Series like rororo aktuell and Thriller appear

Later, Rowohlt no longer only published novels in paperback format, numerous series such as an encyclopedia, classics and monographs followed. The first issue of rororo aktuell appeared in 1961:Martin Walser's "The alternative or do we need a new government?" opens the spectrum for political non-fiction books that deal critically with contemporary problems. The publisher is the writer Fritz J. Raddatz, who experienced turbulent years at the publishing house with Ledig-Rowohlt. Another series consists of thrillers. As so often, the opinions of father and son differ here. "My father was disgusted by the idea that Rowohlt would publish crime novels in paperback," said Ledig-Rowohlt in a "Playboy" interview at the time. An editor was able to convince Ernst Rowohlt that there are also "literary crime novels".

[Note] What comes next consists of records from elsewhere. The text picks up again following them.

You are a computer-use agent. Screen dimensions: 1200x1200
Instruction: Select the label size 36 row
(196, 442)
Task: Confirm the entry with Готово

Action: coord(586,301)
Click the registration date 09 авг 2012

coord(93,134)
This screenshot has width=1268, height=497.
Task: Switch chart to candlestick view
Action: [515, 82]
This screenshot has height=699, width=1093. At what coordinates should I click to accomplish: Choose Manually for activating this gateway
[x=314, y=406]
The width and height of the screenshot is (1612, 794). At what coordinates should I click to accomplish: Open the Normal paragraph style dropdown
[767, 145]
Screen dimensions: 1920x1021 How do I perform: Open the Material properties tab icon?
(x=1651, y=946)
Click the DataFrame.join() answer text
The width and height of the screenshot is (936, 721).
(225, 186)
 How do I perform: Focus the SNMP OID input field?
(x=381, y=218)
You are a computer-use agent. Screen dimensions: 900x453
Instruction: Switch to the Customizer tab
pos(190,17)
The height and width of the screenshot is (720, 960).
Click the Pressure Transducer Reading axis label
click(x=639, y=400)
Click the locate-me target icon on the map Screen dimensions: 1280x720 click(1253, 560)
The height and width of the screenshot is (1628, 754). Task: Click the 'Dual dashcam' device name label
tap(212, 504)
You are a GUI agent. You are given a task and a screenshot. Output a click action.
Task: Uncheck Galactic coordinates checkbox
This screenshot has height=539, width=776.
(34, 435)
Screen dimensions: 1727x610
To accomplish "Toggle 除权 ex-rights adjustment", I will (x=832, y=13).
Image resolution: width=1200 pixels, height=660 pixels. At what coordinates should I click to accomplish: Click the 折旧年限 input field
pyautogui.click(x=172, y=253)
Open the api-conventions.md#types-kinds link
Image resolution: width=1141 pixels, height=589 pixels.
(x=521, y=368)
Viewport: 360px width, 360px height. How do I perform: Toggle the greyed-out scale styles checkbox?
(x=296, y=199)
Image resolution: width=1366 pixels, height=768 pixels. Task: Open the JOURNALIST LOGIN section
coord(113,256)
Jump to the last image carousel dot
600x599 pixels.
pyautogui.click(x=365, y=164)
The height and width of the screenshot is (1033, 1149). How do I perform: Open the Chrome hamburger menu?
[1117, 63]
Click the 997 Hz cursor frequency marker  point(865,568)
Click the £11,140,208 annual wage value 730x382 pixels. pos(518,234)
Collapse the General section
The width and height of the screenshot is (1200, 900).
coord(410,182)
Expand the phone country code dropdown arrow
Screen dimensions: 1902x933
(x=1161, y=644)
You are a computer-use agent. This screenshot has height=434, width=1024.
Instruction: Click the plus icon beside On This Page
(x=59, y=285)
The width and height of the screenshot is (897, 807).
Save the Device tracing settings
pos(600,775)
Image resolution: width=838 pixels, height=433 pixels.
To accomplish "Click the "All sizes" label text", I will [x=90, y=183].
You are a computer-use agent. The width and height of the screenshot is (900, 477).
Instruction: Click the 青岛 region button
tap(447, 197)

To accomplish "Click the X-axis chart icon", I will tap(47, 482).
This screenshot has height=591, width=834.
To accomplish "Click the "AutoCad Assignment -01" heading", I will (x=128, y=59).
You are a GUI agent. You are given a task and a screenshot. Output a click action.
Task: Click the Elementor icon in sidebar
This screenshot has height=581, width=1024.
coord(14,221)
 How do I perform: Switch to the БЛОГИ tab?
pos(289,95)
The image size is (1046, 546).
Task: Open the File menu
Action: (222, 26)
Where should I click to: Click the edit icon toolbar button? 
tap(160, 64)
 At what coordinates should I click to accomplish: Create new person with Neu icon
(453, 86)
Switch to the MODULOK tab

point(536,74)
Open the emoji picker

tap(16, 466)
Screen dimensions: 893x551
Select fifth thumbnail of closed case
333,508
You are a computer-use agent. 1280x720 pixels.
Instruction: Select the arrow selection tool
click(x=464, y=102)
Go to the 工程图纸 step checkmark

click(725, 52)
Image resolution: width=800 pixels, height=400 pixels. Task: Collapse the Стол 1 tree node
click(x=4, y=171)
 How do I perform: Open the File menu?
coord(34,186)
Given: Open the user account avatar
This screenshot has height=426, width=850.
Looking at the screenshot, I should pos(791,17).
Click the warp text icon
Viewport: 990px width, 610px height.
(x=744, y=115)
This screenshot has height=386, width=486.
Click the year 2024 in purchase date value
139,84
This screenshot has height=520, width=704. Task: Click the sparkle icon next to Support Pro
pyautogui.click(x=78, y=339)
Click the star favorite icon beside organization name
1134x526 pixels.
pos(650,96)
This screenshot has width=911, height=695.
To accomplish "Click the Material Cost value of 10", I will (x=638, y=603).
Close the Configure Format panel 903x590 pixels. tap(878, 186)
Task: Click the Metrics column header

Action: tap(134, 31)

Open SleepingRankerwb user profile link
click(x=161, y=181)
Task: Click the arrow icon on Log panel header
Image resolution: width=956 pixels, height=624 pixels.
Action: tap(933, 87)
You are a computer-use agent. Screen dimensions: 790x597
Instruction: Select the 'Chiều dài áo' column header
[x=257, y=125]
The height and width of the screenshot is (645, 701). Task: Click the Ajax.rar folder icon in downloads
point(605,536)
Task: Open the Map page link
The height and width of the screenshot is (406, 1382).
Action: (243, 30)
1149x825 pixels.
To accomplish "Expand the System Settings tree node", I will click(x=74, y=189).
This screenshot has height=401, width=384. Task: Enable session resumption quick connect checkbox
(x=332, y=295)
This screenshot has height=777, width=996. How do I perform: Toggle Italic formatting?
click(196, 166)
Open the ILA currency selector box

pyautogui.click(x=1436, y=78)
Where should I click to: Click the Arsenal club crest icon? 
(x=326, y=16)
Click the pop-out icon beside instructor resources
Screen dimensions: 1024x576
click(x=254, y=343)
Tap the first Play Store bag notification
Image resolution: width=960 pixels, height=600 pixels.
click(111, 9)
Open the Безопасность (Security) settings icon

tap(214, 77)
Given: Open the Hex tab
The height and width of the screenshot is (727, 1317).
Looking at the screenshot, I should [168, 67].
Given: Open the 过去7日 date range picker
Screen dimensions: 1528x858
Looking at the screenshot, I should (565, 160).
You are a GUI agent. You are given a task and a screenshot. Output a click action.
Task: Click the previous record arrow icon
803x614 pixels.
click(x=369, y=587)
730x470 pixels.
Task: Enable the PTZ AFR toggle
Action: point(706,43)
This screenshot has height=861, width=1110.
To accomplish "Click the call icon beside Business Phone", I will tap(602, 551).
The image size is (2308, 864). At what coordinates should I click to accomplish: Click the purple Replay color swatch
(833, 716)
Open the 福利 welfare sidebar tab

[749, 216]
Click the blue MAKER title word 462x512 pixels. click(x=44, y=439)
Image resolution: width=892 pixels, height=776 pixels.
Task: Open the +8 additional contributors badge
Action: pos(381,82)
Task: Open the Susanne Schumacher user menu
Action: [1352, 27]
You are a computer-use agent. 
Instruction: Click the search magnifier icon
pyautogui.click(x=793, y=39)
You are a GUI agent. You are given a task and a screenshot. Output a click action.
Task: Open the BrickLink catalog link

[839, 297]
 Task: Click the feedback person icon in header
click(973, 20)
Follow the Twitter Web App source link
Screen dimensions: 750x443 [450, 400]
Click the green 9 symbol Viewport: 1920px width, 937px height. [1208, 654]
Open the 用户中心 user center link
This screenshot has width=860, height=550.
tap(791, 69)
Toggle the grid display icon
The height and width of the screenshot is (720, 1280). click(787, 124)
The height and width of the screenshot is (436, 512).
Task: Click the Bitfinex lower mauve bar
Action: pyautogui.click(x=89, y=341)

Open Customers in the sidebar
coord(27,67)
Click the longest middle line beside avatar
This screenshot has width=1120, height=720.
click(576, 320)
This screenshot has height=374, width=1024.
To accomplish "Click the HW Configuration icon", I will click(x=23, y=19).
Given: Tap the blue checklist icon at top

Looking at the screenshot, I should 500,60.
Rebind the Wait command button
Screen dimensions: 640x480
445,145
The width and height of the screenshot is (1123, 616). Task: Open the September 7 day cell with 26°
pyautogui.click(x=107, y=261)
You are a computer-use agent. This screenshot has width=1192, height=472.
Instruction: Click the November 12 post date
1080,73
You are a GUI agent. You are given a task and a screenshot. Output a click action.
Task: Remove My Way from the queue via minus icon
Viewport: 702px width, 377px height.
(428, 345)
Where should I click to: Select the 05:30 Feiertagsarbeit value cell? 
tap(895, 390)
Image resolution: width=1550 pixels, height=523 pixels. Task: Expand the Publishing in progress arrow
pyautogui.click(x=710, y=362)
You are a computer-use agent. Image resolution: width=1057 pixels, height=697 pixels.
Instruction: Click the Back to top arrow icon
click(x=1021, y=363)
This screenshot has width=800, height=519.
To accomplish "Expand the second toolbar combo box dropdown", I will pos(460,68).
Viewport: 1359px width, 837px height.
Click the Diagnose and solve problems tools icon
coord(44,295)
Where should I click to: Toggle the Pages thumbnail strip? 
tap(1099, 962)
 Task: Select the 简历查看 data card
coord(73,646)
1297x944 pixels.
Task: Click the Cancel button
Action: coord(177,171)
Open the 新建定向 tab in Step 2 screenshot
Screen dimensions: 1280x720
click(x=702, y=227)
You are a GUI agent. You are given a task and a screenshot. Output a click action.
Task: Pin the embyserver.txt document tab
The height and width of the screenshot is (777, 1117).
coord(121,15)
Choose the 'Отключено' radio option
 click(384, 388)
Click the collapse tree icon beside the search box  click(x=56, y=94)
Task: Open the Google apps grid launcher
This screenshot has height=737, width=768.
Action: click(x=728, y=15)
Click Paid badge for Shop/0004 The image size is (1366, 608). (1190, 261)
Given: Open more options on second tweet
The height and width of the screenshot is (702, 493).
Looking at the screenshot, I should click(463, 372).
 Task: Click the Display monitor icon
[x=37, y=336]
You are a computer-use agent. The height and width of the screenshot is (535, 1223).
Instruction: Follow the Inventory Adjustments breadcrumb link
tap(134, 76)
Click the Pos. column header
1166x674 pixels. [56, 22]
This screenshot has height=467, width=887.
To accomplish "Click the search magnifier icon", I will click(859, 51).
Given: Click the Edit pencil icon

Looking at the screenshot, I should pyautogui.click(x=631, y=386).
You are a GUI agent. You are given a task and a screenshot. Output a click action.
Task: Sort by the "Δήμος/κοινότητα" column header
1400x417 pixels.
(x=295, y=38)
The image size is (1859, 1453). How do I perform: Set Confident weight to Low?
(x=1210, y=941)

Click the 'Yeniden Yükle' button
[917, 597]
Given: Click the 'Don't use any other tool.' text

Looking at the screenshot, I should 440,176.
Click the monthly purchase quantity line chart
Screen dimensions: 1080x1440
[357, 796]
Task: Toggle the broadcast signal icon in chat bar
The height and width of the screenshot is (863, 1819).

280 million paperbacks from Rowohlt alone

If Heinrich Maria Ledig-Rowohlt and Ernst Rowohlt had something in common, it was probably their great passion for literature. He is the publishing house that they shaped for decades, even long after their death - and the paperbacks. In the meantime, Rowohlt Verlag alone has published 12,523 titles in this format - with a total of 280 million copies. According to Wolfgang Herrndorf's "Tschick", the most popular paperback of the last few years has been. The award-winning novel has sold three million copies since it was published in 2010.